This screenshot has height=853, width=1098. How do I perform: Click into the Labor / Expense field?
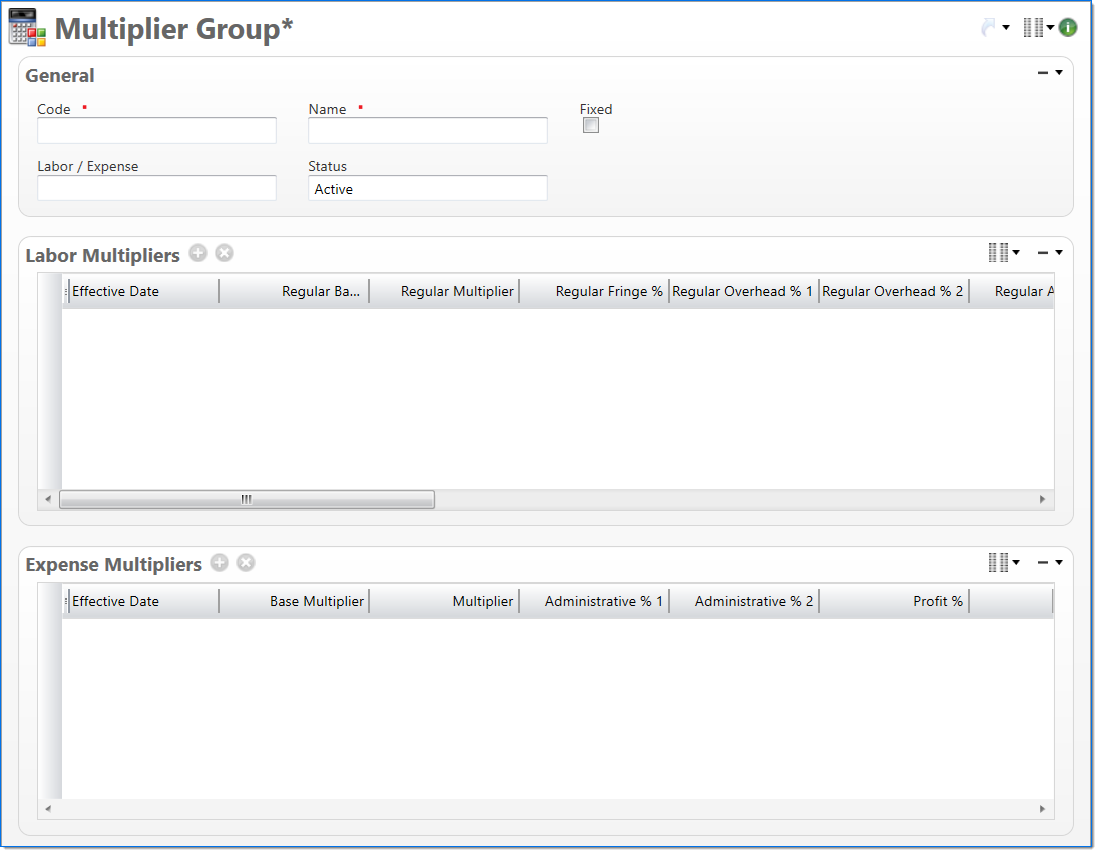click(157, 189)
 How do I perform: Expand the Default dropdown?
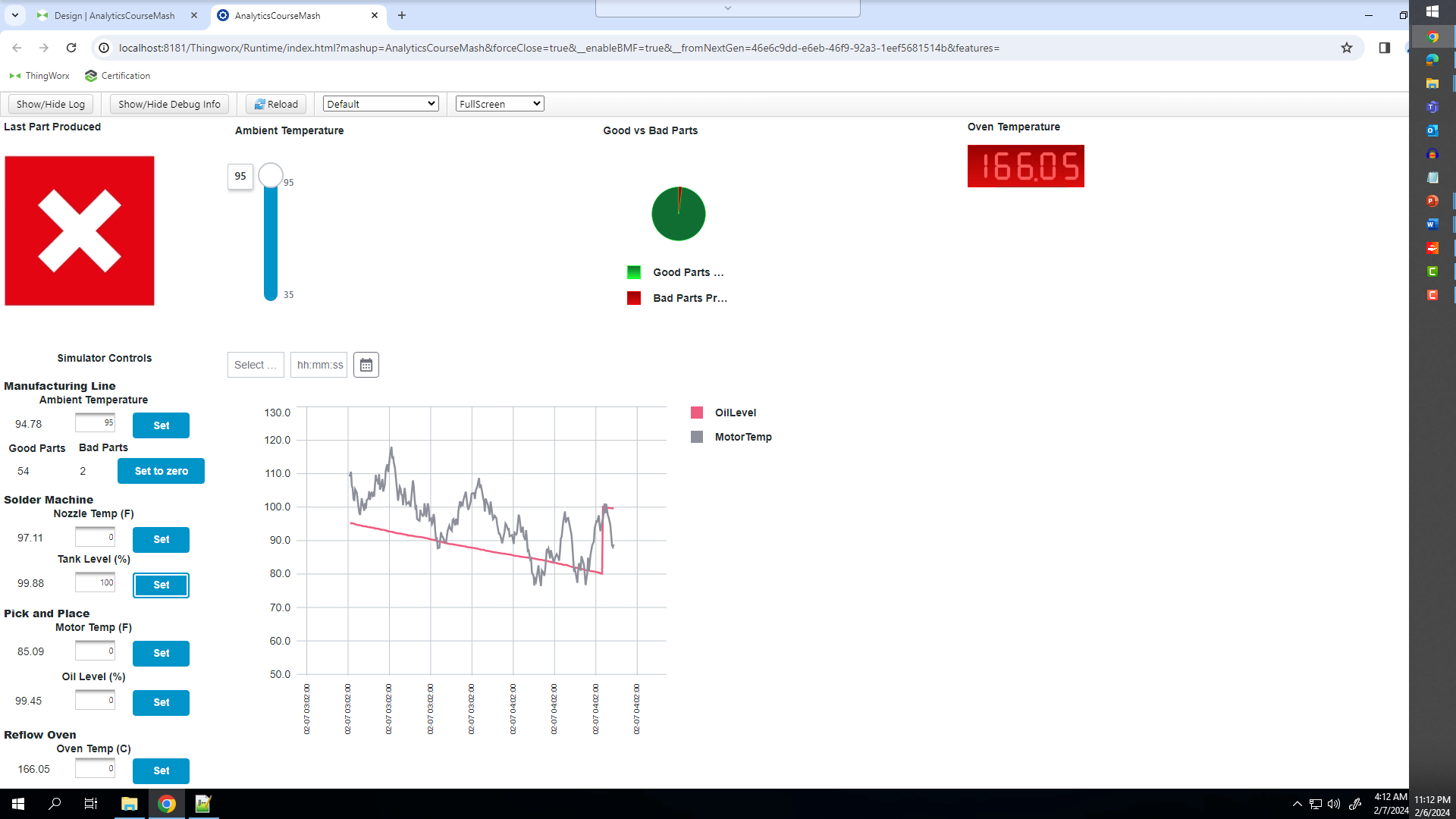click(x=381, y=104)
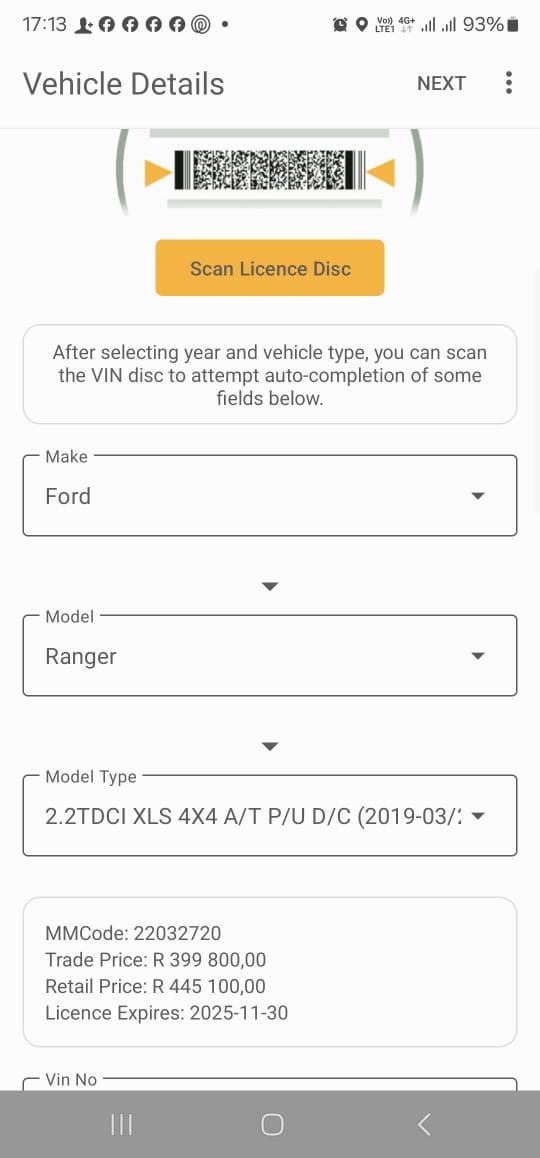Tap the Android back navigation icon

tap(423, 1124)
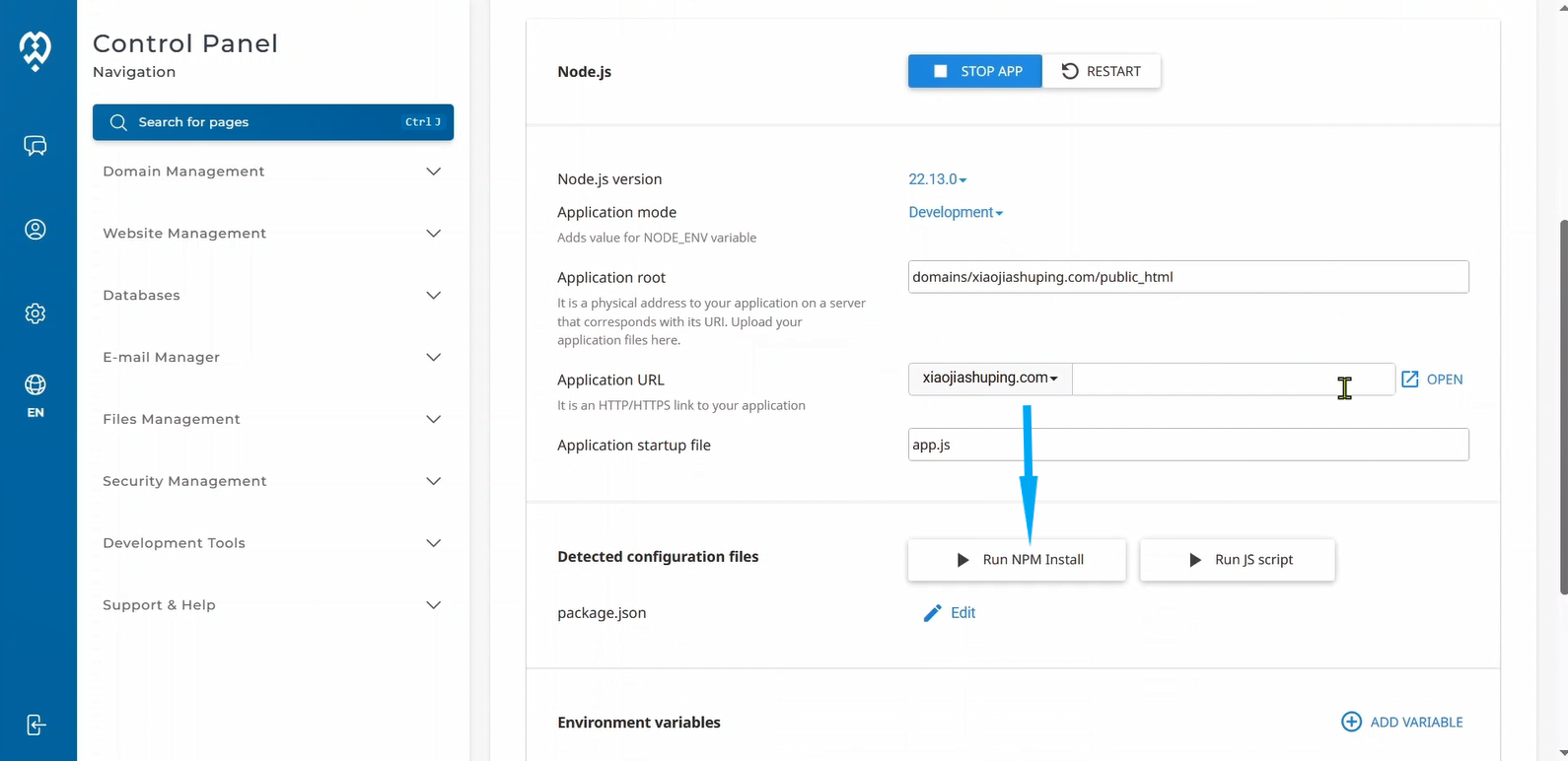
Task: Expand Development Tools navigation menu
Action: [272, 543]
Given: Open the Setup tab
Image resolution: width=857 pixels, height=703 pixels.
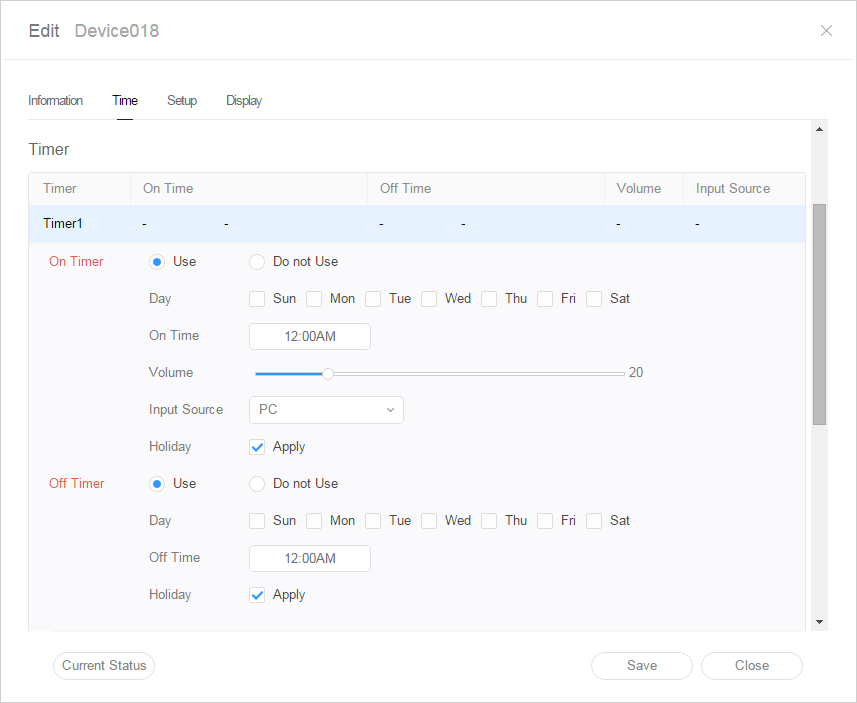Looking at the screenshot, I should coord(182,101).

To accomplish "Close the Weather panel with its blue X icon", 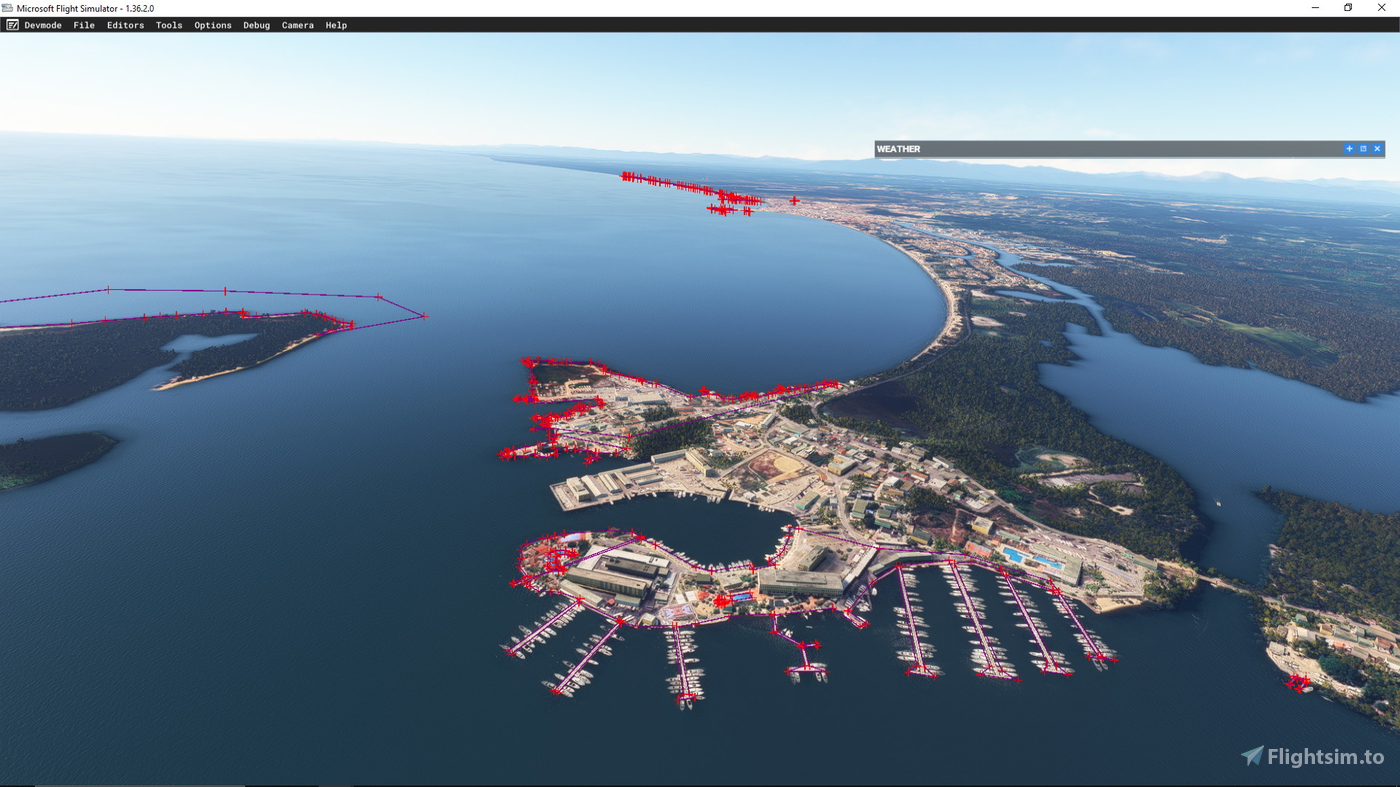I will [x=1377, y=148].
┄┄┄┄┄┄┄┄┄┄┄┄┄┄┄┄┄┄┄┄
■ **Try it**:
Everything above from the line containing "How do I perform: Expand" down to the line containing "Given: Open the Setup tab" is to be duplicated exactly, both lines included, and the pictures are to be omitted.

■ **Written solution**:
 How do I perform: Expand the Default dropdown?
click(x=381, y=104)
Tap the Android back navigation icon

tap(423, 1124)
Task: Expand Development Tools navigation menu
Action: [272, 543]
Given: Open the Setup tab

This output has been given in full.